Word for word, repeat each line of the listing below.

=== Begin Enclosure ===

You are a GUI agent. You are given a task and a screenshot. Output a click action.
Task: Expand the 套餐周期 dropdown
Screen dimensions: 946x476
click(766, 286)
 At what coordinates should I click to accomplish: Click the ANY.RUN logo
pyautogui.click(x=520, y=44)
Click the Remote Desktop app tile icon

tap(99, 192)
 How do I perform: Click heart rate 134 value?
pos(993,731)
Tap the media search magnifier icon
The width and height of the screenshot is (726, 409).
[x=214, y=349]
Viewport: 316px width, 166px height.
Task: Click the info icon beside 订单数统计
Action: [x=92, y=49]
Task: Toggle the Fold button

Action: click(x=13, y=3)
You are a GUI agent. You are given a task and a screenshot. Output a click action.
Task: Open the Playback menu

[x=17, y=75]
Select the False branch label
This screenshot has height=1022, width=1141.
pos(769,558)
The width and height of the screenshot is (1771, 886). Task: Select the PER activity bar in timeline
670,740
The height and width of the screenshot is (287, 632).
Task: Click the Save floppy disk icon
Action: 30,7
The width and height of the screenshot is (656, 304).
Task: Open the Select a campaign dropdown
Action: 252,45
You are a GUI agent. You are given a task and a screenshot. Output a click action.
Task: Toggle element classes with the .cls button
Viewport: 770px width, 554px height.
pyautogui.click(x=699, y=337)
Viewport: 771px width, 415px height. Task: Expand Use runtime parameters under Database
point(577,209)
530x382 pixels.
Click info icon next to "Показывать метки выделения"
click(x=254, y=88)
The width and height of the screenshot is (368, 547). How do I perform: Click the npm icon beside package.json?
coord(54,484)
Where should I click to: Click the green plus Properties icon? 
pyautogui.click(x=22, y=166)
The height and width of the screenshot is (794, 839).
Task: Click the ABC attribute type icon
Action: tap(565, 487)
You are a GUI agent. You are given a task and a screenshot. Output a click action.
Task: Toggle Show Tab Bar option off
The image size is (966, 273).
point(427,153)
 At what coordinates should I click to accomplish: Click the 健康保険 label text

=== End Enclosure ===

● SOLUTION FOR THIS PROBLEM:
You are a GUI agent. You are given a task and a screenshot. Output a click action.
Task: Expand the 套餐周期 dropdown
Screen dimensions: 946x476
click(766, 286)
 At what coordinates should I click to accomplish: Click the ANY.RUN logo
pyautogui.click(x=520, y=44)
Click the Remote Desktop app tile icon

tap(99, 192)
 How do I perform: Click heart rate 134 value?
pos(993,731)
Tap the media search magnifier icon
The width and height of the screenshot is (726, 409).
[x=214, y=349]
Viewport: 316px width, 166px height.
Task: Click the info icon beside 订单数统计
Action: [x=92, y=49]
Task: Toggle the Fold button

Action: click(x=13, y=3)
You are a GUI agent. You are given a task and a screenshot. Output a click action.
Task: Open the Playback menu

[x=17, y=75]
Select the False branch label
This screenshot has height=1022, width=1141.
pos(769,558)
The width and height of the screenshot is (1771, 886). Task: Select the PER activity bar in timeline
670,740
The height and width of the screenshot is (287, 632).
Task: Click the Save floppy disk icon
Action: 30,7
The width and height of the screenshot is (656, 304).
Task: Open the Select a campaign dropdown
Action: 252,45
You are a GUI agent. You are given a task and a screenshot. Output a click action.
Task: Toggle element classes with the .cls button
Viewport: 770px width, 554px height.
pyautogui.click(x=699, y=337)
Viewport: 771px width, 415px height. Task: Expand Use runtime parameters under Database
point(577,209)
530x382 pixels.
Click info icon next to "Показывать метки выделения"
click(x=254, y=88)
The width and height of the screenshot is (368, 547). How do I perform: Click the npm icon beside package.json?
coord(54,484)
Where should I click to: Click the green plus Properties icon? 
pyautogui.click(x=22, y=166)
The height and width of the screenshot is (794, 839).
Task: Click the ABC attribute type icon
Action: tap(565, 487)
You are a GUI agent. You are given a task and a screenshot. Output a click action.
Task: Toggle Show Tab Bar option off
The image size is (966, 273).
point(427,153)
 At what coordinates should I click to accomplish: Click the 健康保険 label text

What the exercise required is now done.